Matt Taibbi of The Rolling Stone has broken an unbelievable story of lawyers for Goldman Sachs, Merrill Lynch and Bank of America have just released accidentally highly embarrassing documents outlining their practices in naked short selling. While attempting to keep the documents sealed in fighting an unsuccessful lawsuit brought by Overstock, the lawyers accidentally disclosed them while filing a unredacted version of Overstock’s motion as an exhibit in their declaration of opposition to that motion.
The lawyers for Goldman and Bank of America/Merrill Lynch have been involved in a legal battle for some time – primarily with the retail giant Overstock.com, but also with Rolling Stone, the Economist, Bloomberg, and the New York Times. The banks have been fighting us to keep sealed certain documents that surfaced in the discovery process of an ultimately unsuccessful lawsuit filed by Overstock against the banks.
Last week, in response to an Overstock.com motion to unseal certain documents, the banks’ lawyers, apparently accidentally, filed an unredacted version of Overstock’s motion as an exhibit in their declaration of opposition to that motion. In doing so, they inadvertently entered into the public record a sort of greatest-hits selection of the very material they’ve been fighting for years to keep sealed.

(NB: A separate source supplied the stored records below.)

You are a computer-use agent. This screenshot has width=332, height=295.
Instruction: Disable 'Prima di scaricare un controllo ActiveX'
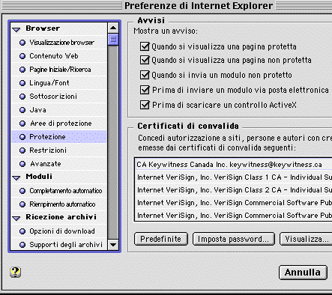pyautogui.click(x=145, y=105)
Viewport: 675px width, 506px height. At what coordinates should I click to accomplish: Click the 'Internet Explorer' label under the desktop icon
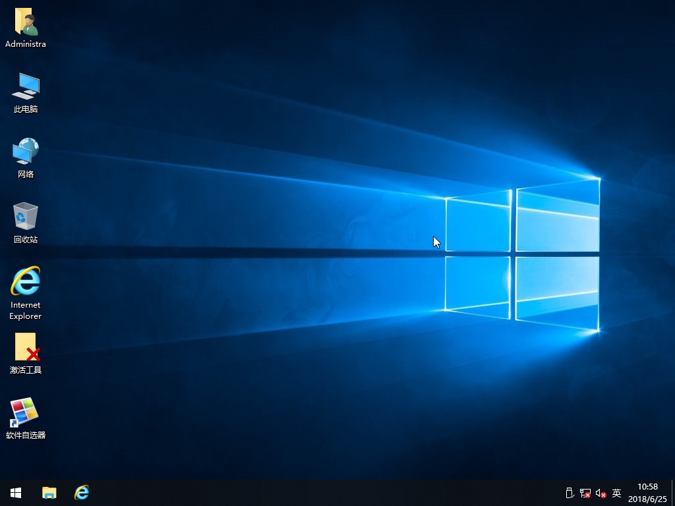click(x=26, y=310)
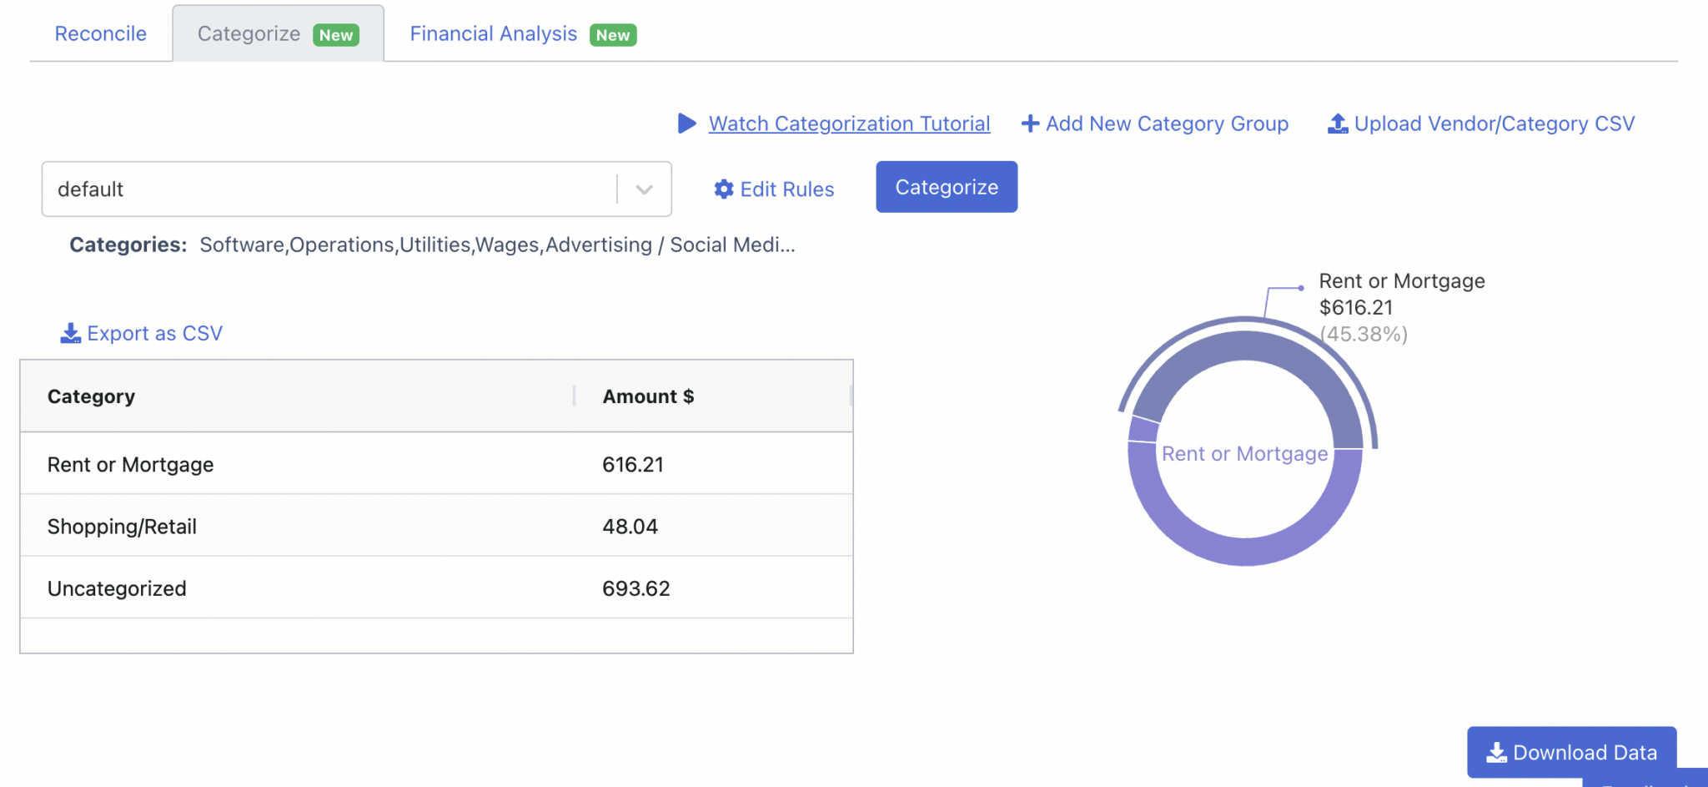This screenshot has height=787, width=1708.
Task: Click the plus icon for Add New Category Group
Action: coord(1030,124)
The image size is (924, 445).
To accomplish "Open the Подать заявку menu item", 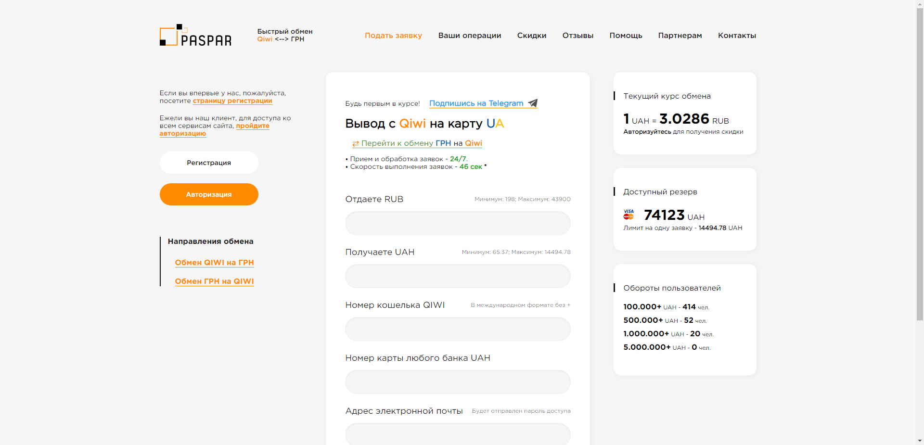I will coord(393,36).
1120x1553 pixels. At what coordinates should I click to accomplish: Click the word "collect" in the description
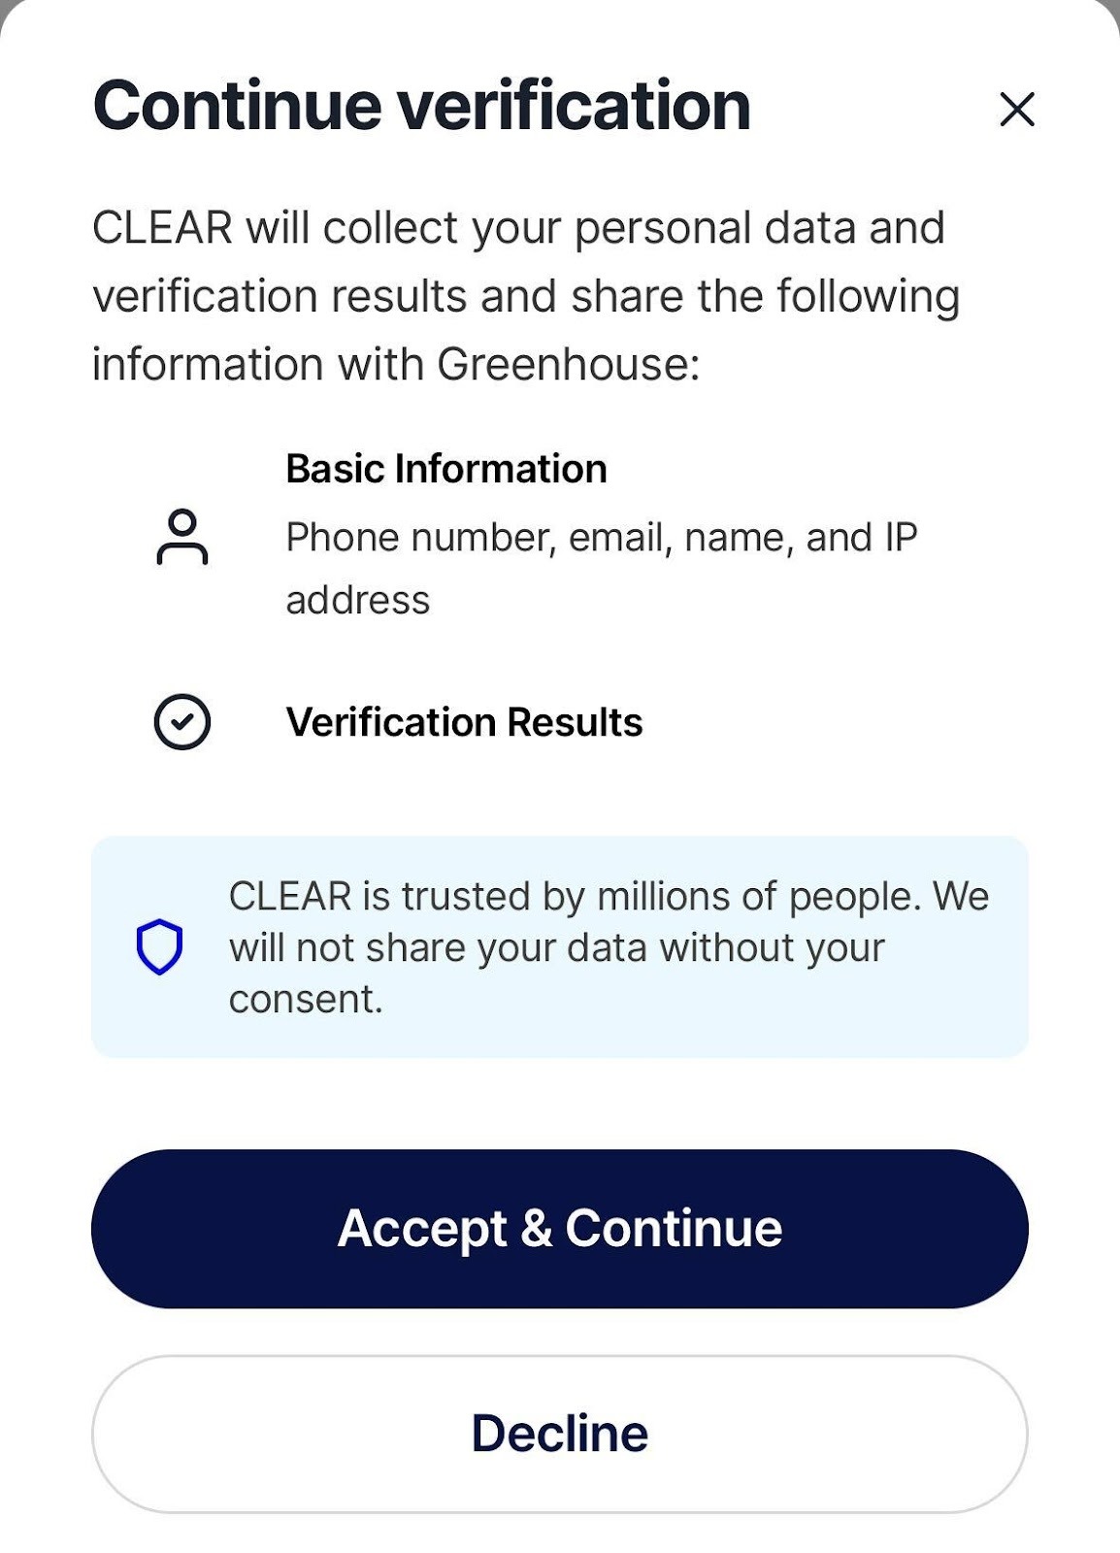[390, 228]
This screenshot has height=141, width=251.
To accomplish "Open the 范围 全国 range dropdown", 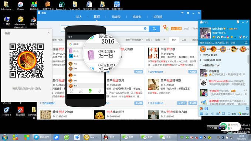I will [160, 39].
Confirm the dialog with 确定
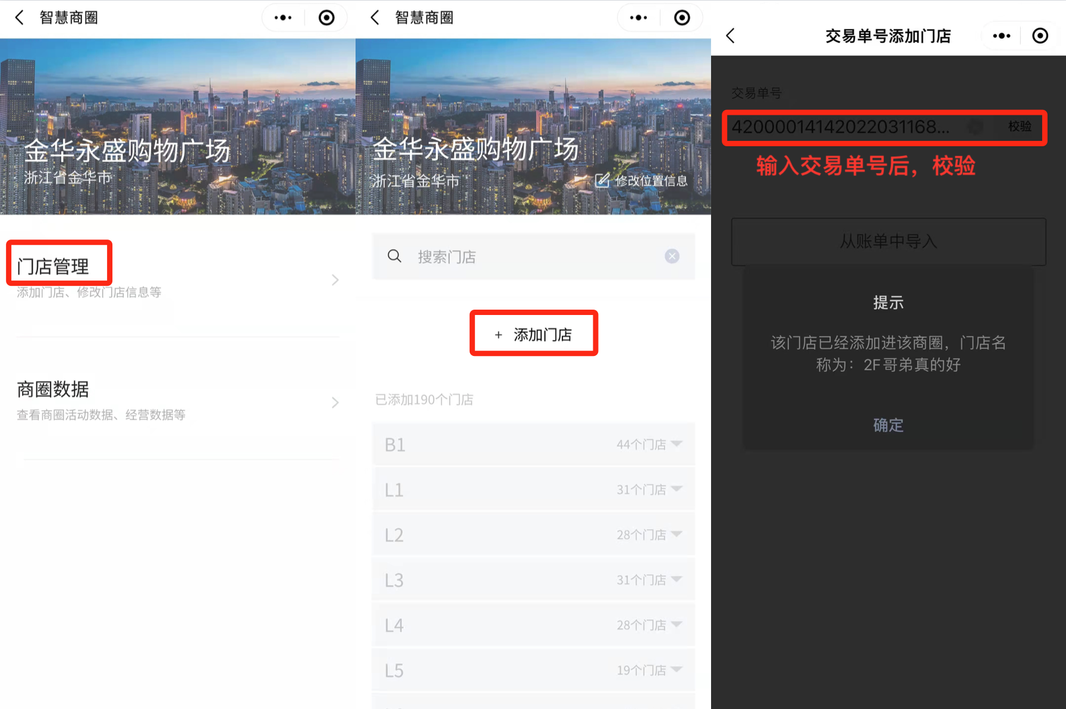The height and width of the screenshot is (709, 1066). click(x=888, y=425)
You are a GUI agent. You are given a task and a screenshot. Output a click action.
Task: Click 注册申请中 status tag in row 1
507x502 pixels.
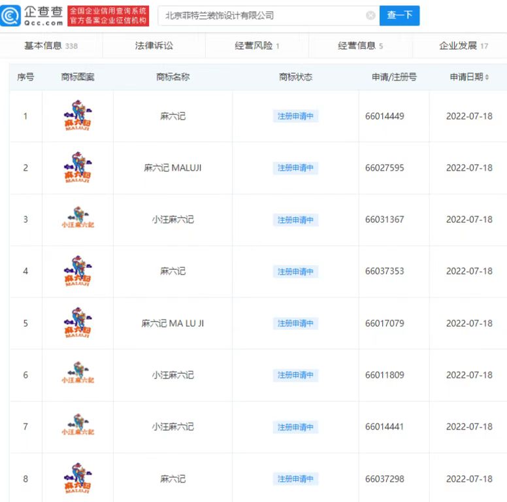tap(295, 116)

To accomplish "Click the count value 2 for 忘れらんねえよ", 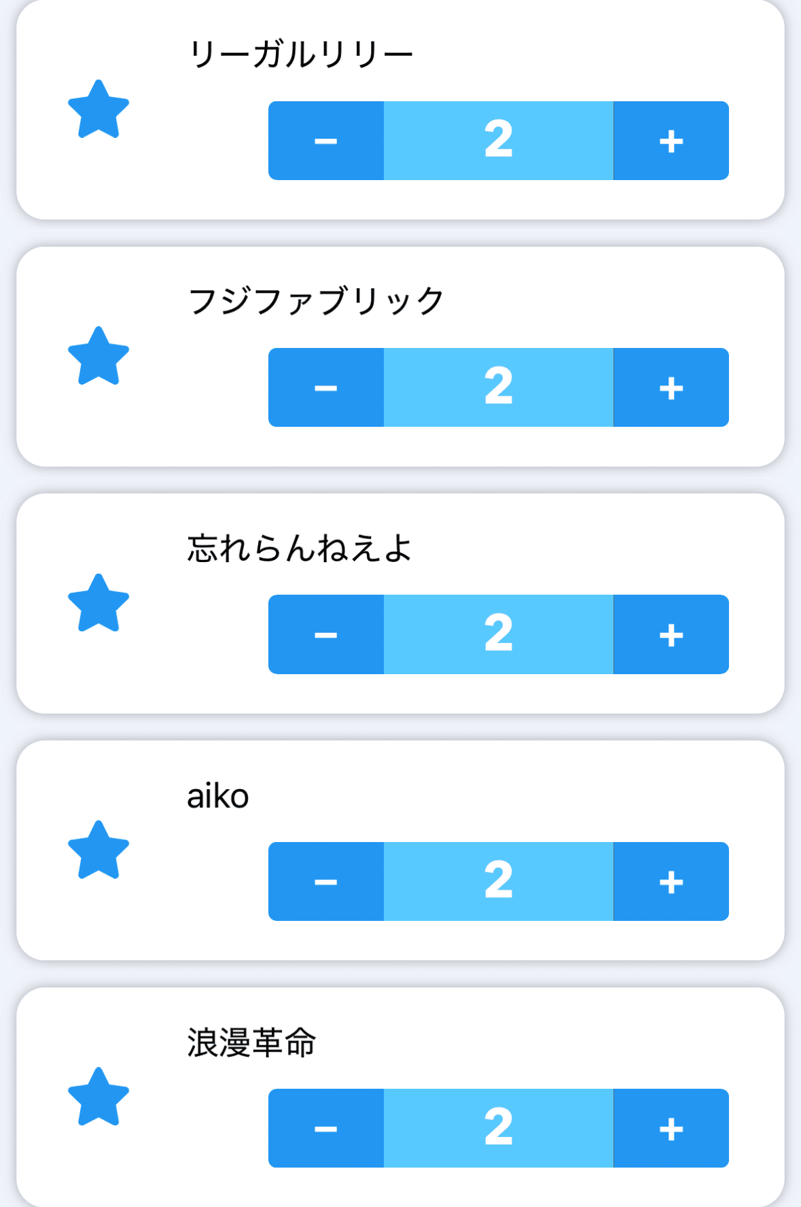I will click(499, 634).
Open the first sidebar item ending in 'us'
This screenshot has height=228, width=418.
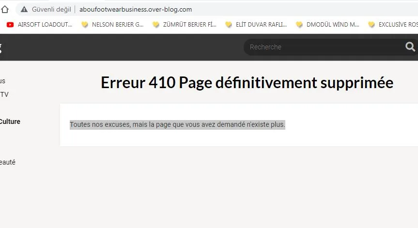tap(3, 81)
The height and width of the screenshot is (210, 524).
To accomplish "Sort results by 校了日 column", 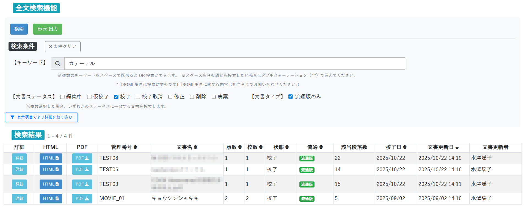I will tap(405, 147).
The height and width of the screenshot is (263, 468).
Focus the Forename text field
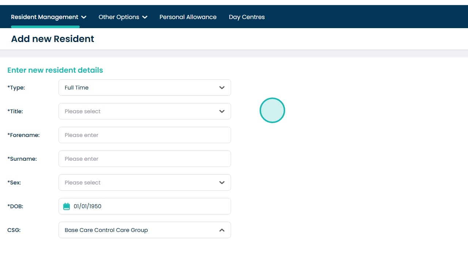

The lawsuit between Overstock and the banks concerned a phenomenon called naked short-selling, a kind of high-finance counterfeiting that, especially prior to the introduction of new regulations in 2008, short-sellers could use to artificially depress the value of the stocks they’ve bet against. The subject of naked short-selling is a) highly technical, and b) very controversial on Wall Street, with many pundits in the financial press for years treating the phenomenon as the stuff of myths and conspiracy theories.
Now, however, through the magic of this unredacted document, the public will be able to see for itself what the banks’ attitudes are not just toward the “mythical” practice of naked short selling (hint: they volubly confess to the activity, in writing), but toward regulations and laws in general.
Some of the interesting comments were
“Fuck the compliance area – procedures, schmecedures,” chirps Peter Melz, former president of Merrill Lynch Professional Clearing Corp. (a.k.a. Merrill Pro), when a subordinate worries about the company failing to comply with the rules governing short sales.
former Merrill Pro president, Thomas Tranfaglia, saying in a 2005 email: “We are NOT borrowing negatives… I have made that clear from the beginning. Why would we want to borrow them? We want to fail them.” Trafaglia, in other words, didn’t want to bother paying the high cost of borrowing “negative rebate” stocks. Instead, he preferred to just sell stock he didn’t actually possess. That is what is meant by, “We want to fail them.” Trafaglia was talking about creating “fails” or “failed trades,” which is what happens when you don’t actually locate and borrow the stock within the time the law allows for trades to be settled.
naked short selling, in essence, is selling stock you do not have. If you don’t have to actually locate and borrow stock before you short it, you’re creating an artificial supply of stock shares.